Ein zweiter, weniger offensichtlicher Punkt: Führungswechsel in Medien sind auch Machtfragen für den internen Journalismus. Neue Chefredaktionen bringen nicht nur Stil, sondern Prioritäten. Was wird belohnt – Recherche, Tempo, Konflikt, Loyalität? Welche Themen bekommen Platz: soziale Fragen, Politik, Alltag, Machtmissbrauch? Gerade bei einer großen Marke wie der Krone hat diese Entscheidung reale Folgen. Die Krone erreicht laut ÖAK seit Jahren sehr hohe Reichweitenwerte und prägt damit die mediale Agenda in einem Land, in dem wenige Titel besonders viel Sichtbarkeit bündeln. Wer dort führt, beeinflusst also nicht nur eine Redaktion, sondern indirekt auch, welche Wirklichkeit für viele Leserinnen und Leser überhaupt als relevant erscheint.
Natürlich gibt es auch eine faire Gegenposition. Man kann sagen: Gerade erfahrene Blattmacher kennen die Mechanik des Geschäfts und können einer Redaktion Struktur geben, die im digitalen Dauerfeuer sonst zerfasert. Das ist nicht falsch. Gute Führung kann Boulevard auch disziplinieren, statt ihn nur lauter zu machen. Und man sollte nicht so tun, als wäre jede Zeitung per se ein moralischer Sonderfall. Auch Qualitätsmedien leben von Aufmerksamkeit, Auswahl und Zuspitzung. Wer so tut, als wäre nur die eigene Seite frei von ökonomischem Druck, macht sich etwas vor. Ein bisschen Selbstbetrug gehört in dieser Branche offenbar zum Grundgehalt.
Trotzdem bleibt die eigentliche Frage unangenehmer: Wofür wird eine erfahrene Führungskraft in einem großen Boulevardhaus gebraucht – für besseren Journalismus oder für effizienteren Verkauf von Erregung? Diese Frage ist nicht zynisch, sondern notwendig. Denn Medienethik beginnt nicht erst bei falschen Fakten. Sie beginnt schon dort, wo Redaktionen ihre eigenen Anreize mit redaktioneller Qualität verwechseln. Gerade in einem Markt, der seit Jahren unter Druck steht, ist es verführerisch, alles an Personen festzumachen.

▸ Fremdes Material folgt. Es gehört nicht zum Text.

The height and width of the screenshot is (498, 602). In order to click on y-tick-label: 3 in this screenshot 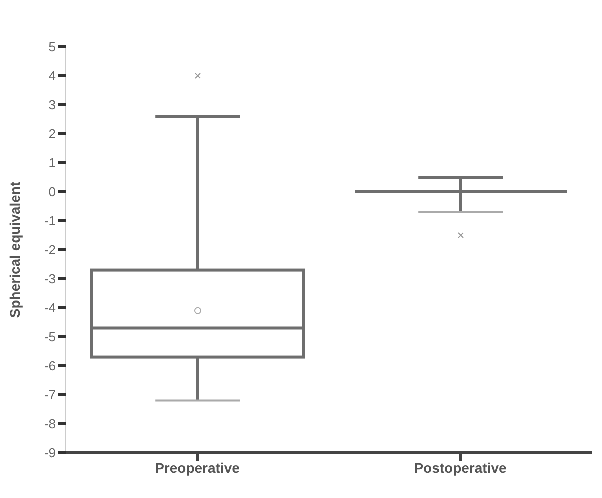, I will do `click(52, 106)`.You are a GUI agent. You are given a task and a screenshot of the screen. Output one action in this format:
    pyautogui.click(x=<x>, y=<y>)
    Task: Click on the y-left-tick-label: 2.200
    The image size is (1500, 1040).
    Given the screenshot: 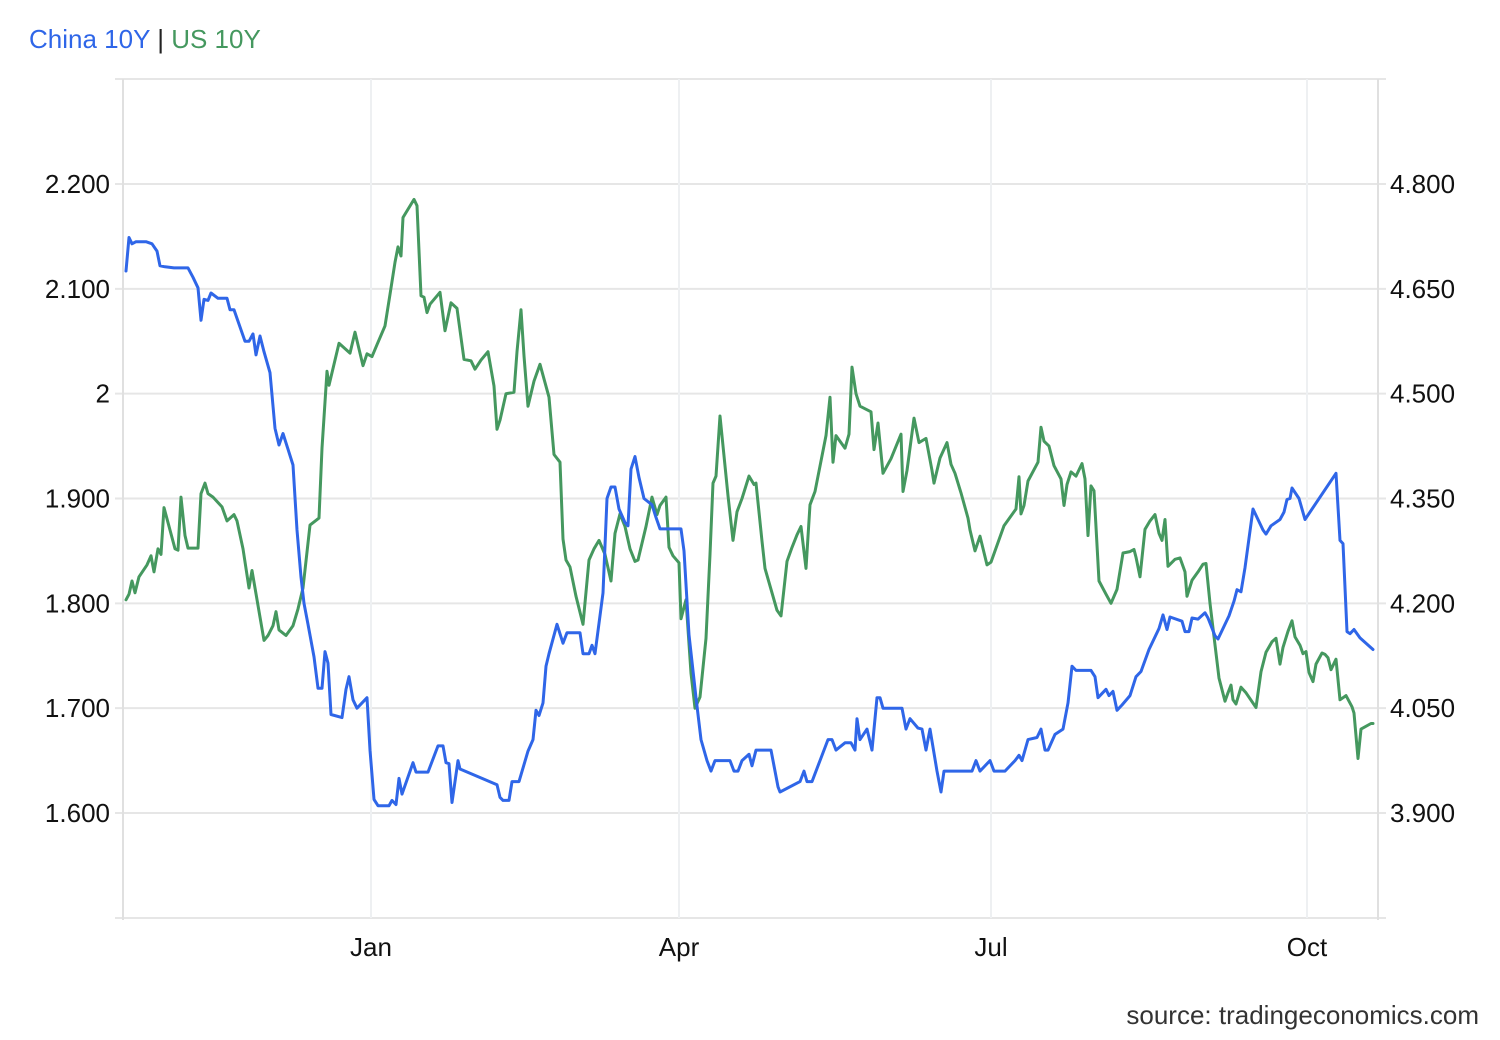 What is the action you would take?
    pyautogui.click(x=78, y=184)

Das ist bequem, weil es konkrete Namen liefert. Aber es ist auch ein Denkfehler. Strukturen verschwinden nicht, nur weil ein anderer sie verwaltet.
Vielleicht ist der mögliche Wechsel von Christian Nusser zur Krone deshalb weniger eine Überraschung als ein Spiegel. Er zeigt, wie selbstverständlich wir inzwischen akzeptieren, dass journalistische Verantwortung und Reichweitenlogik in denselben Satz passen sollen. Genau dort beginnt das Problem. Denn wenn die größte Zeitung des Landes ihre Führungsfrage vor allem als Marktfrage beantwortet, dann ist das keine clevere Medienstrategie. Es ist die höfliche Formulierung dafür, dass Öffentlichkeit wieder einmal dem Geschäftsbetrieb untergeordnet wird.
Und das ist die unbequeme Konsequenz: Nicht jeder prominente Medienwechsel ist ein Fortschritt. Manche sind nur der nächste Beweis dafür, dass ein Teil des Journalismus bis heute lieber auf Wirkung setzt als auf Haltung – und dann überrascht ist, wenn ihm niemand mehr vorbehaltlos glaubt.